#### [Exercise instructions]
An exact copy of the lines of the listing below between the "The width and" line and the "How do I perform: Open" line, both included, is the whole answer; please omit the pictures.

Given entries START

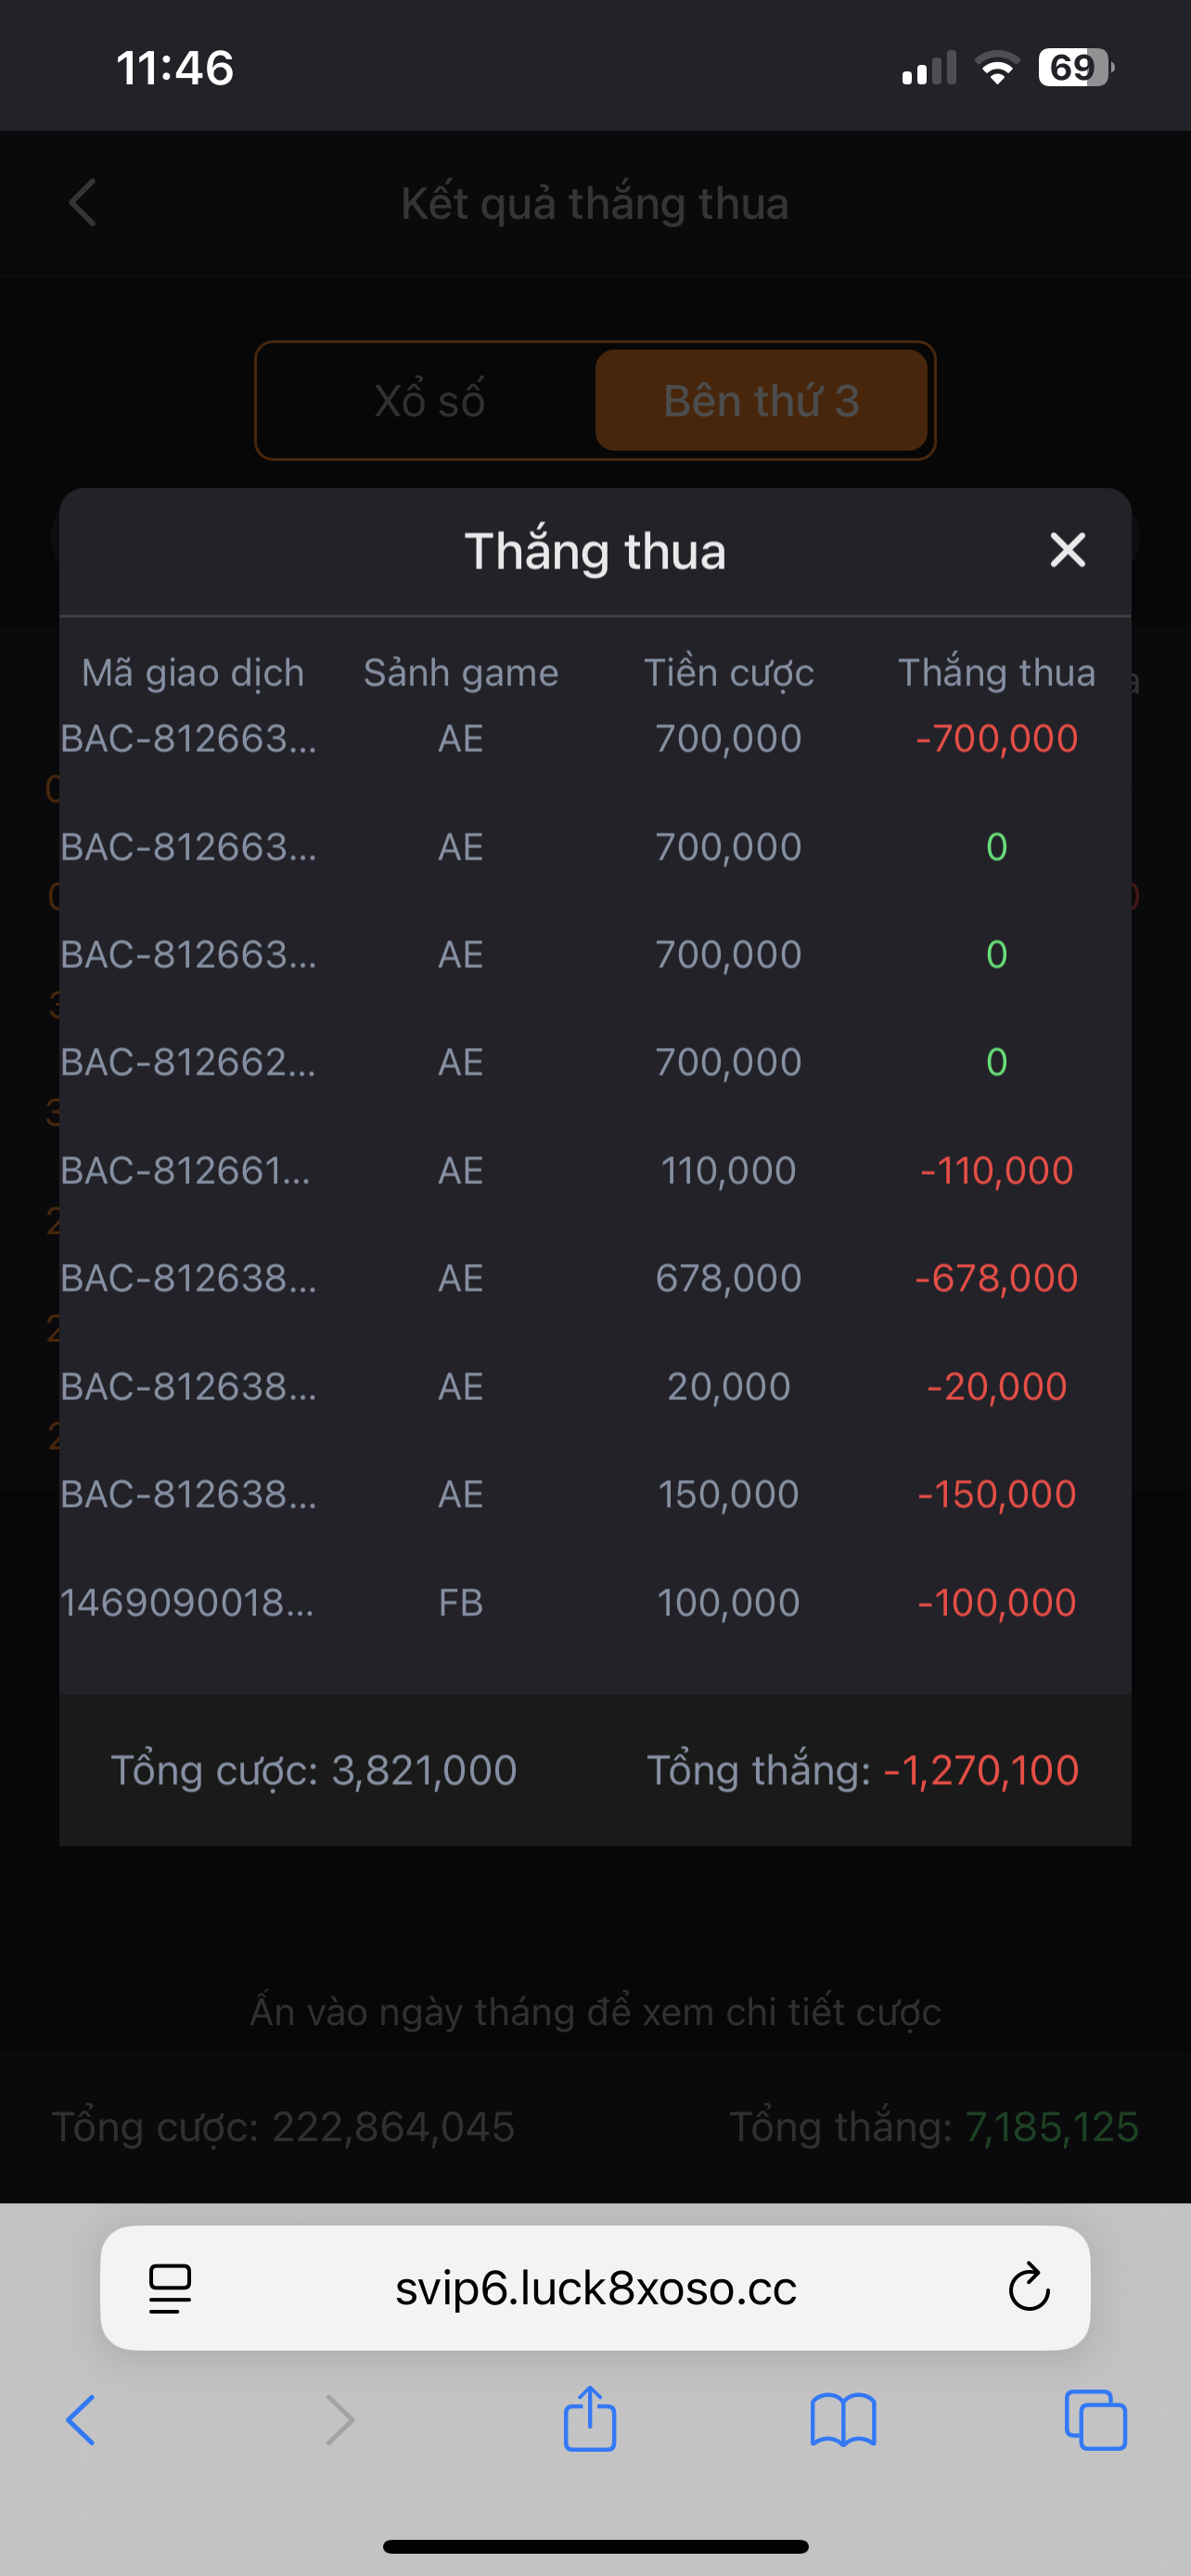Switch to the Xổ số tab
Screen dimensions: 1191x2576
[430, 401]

Given entries END
Given entries START

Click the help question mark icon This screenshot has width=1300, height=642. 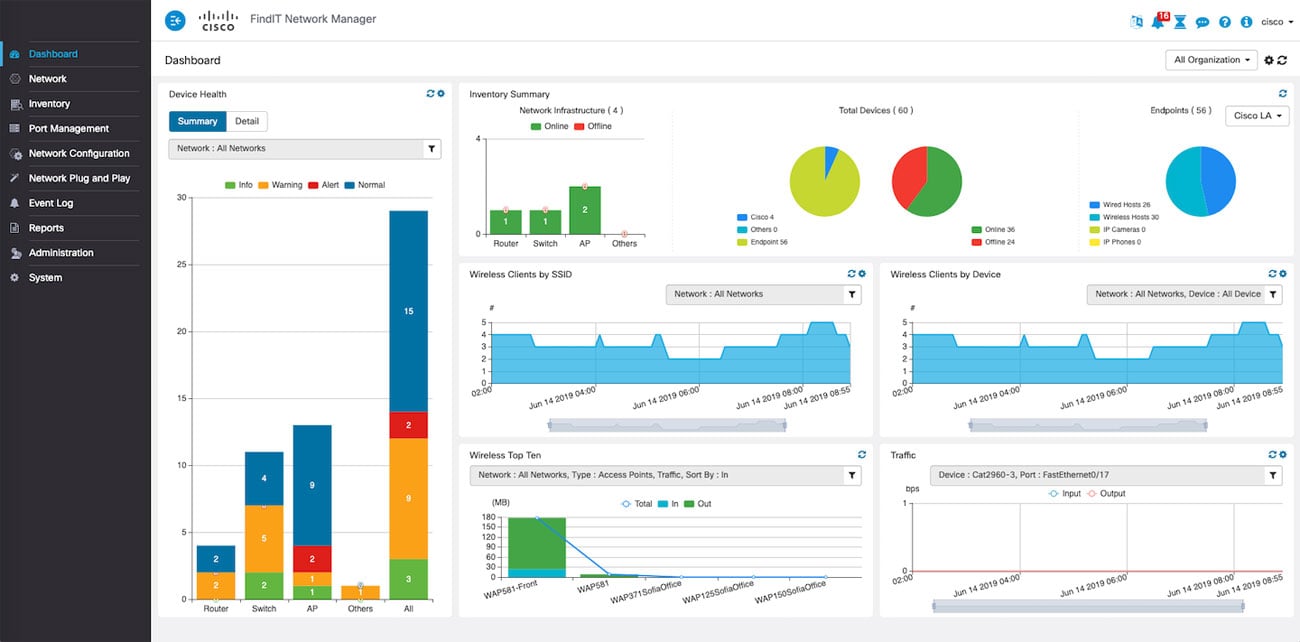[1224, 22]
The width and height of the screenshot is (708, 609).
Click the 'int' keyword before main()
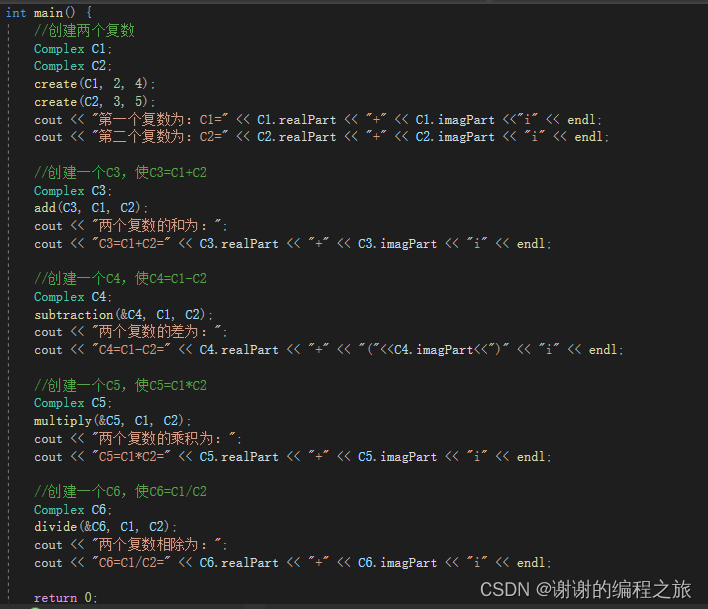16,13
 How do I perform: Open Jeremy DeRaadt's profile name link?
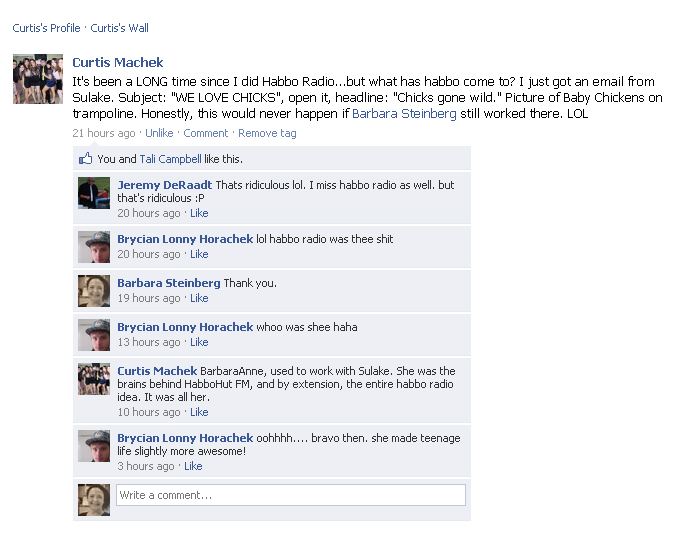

Given entries END

#### [Solution]
The width and height of the screenshot is (708, 609).
Click the 'int' keyword before main()
16,13
 How do I perform: Open Jeremy DeRaadt's profile name link?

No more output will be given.